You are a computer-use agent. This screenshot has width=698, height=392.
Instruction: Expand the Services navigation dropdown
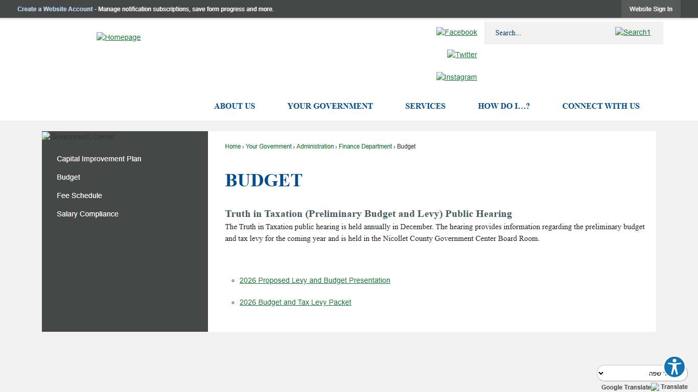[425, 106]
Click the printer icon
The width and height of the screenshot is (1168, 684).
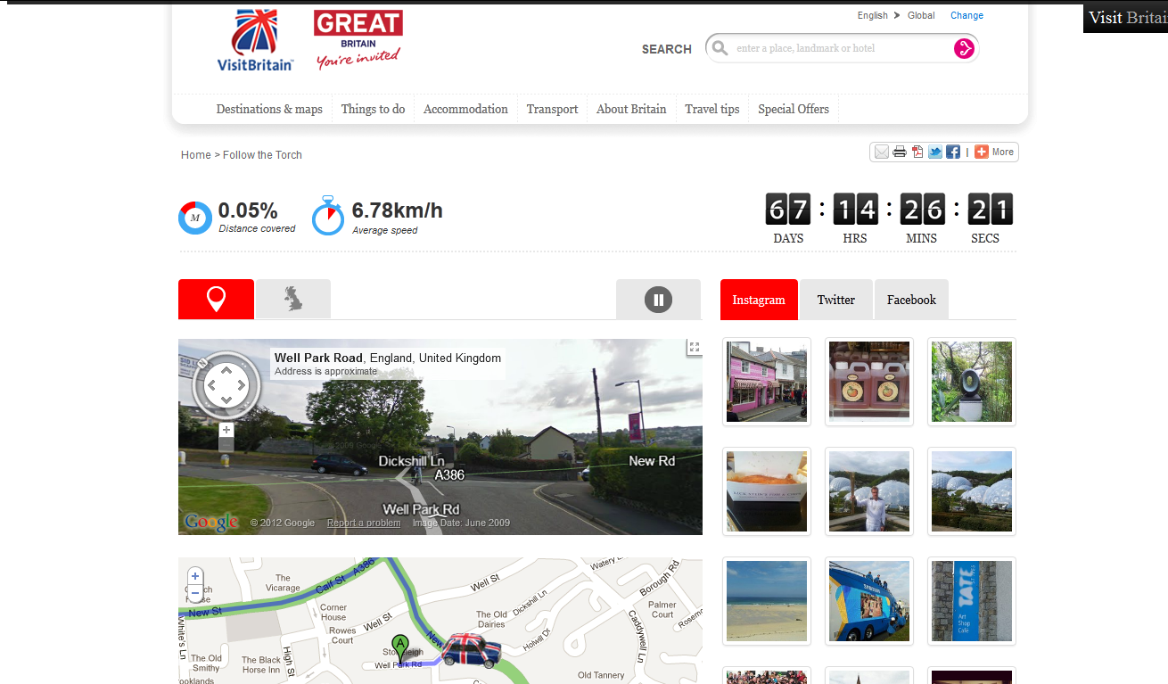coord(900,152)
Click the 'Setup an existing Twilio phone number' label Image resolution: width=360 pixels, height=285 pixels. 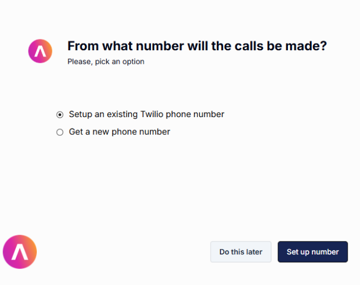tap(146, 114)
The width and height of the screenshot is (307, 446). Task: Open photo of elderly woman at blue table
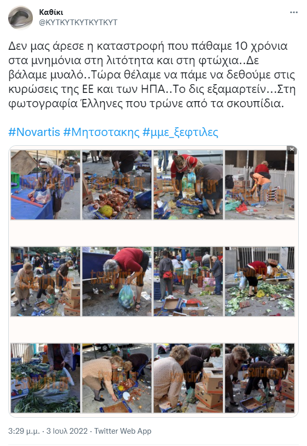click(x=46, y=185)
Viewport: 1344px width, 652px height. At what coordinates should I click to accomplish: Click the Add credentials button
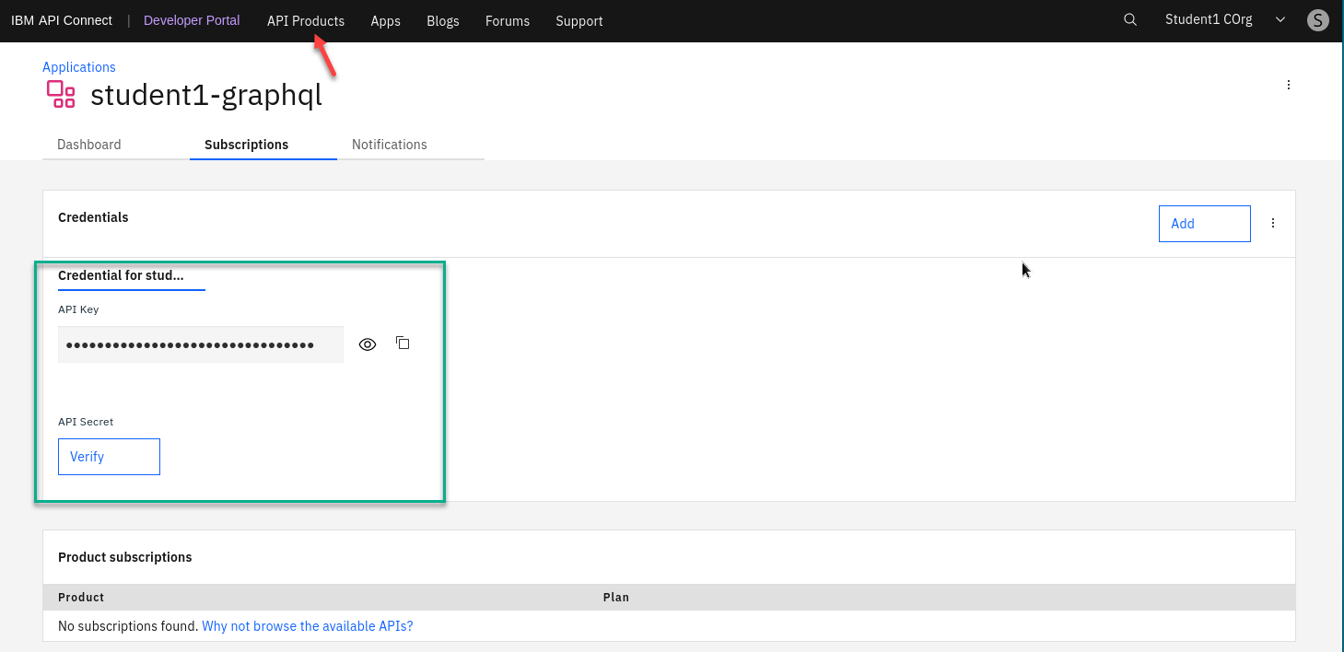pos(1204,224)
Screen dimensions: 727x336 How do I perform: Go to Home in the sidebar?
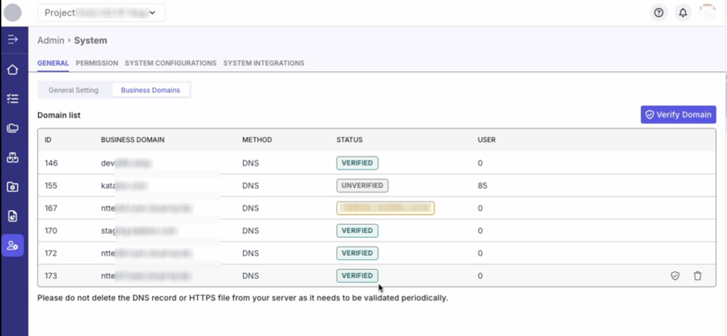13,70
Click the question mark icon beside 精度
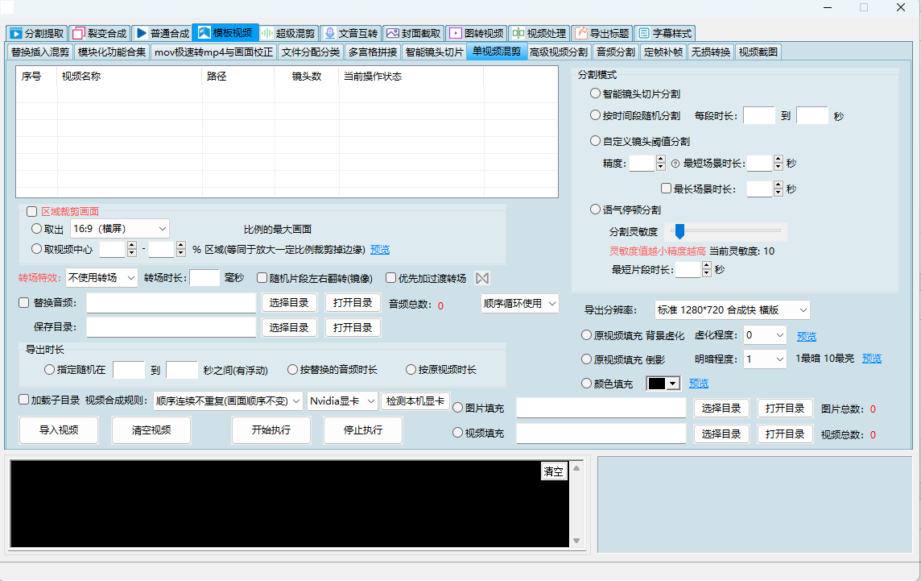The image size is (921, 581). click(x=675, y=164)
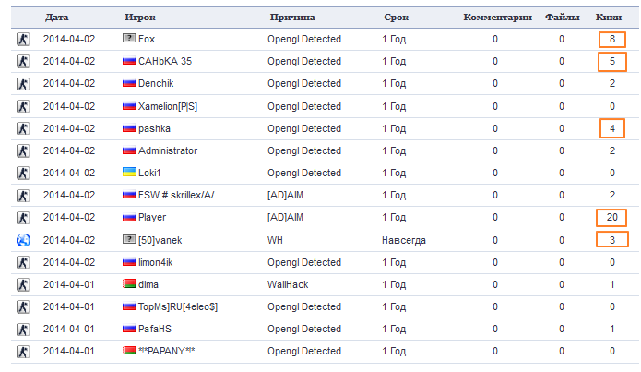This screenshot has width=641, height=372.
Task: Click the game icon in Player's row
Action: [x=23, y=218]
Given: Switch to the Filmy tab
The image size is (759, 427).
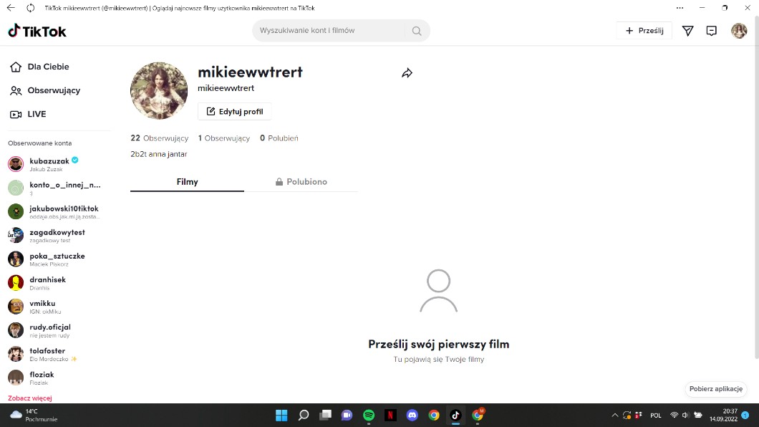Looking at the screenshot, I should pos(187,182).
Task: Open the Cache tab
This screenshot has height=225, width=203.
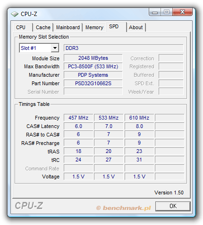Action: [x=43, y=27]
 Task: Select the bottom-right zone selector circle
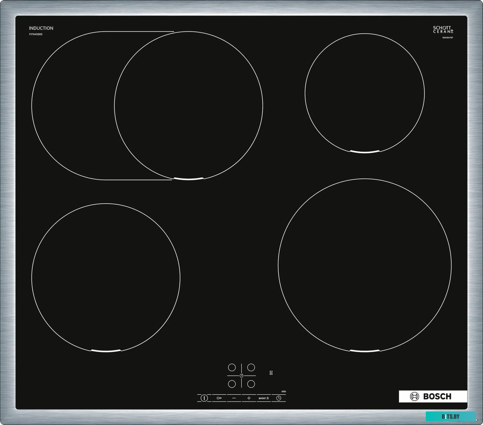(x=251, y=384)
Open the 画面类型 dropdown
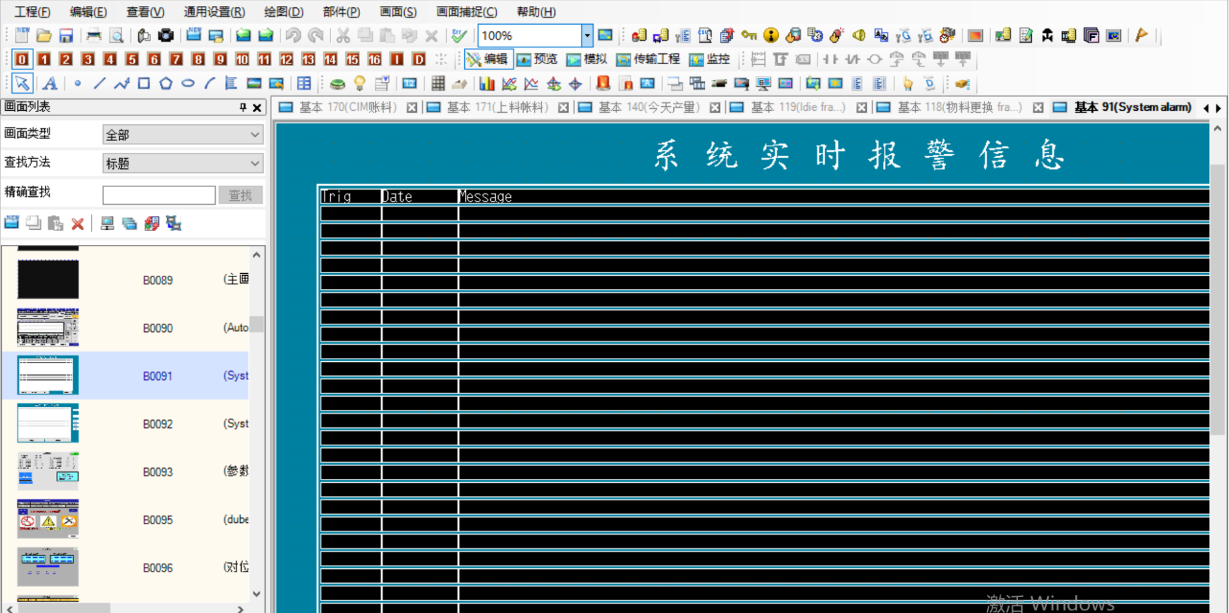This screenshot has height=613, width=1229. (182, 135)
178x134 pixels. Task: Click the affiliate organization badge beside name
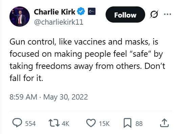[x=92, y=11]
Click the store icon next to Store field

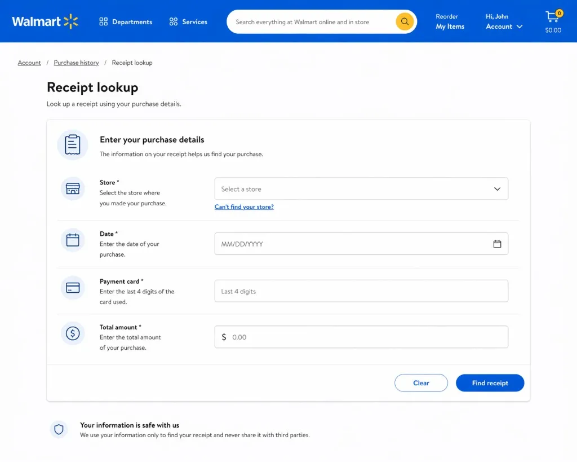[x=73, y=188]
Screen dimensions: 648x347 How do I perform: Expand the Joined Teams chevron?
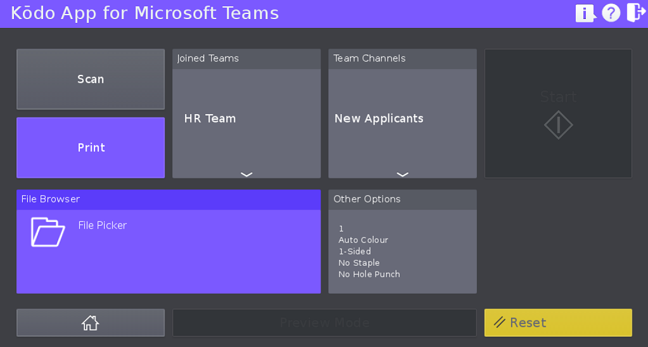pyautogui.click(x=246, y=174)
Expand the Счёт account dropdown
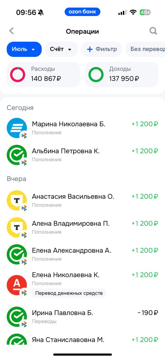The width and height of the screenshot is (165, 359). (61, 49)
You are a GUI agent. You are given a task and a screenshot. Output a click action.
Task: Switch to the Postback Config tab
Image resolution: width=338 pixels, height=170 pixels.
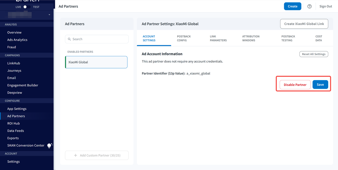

▸ **WORK TASK**: Where the string "Switch" occurs in the data, return the whole line.

▸ **REPLY TO THE TASK**:
Given: Switch to the Filmy tab
Task: Switch to the Postback Config tab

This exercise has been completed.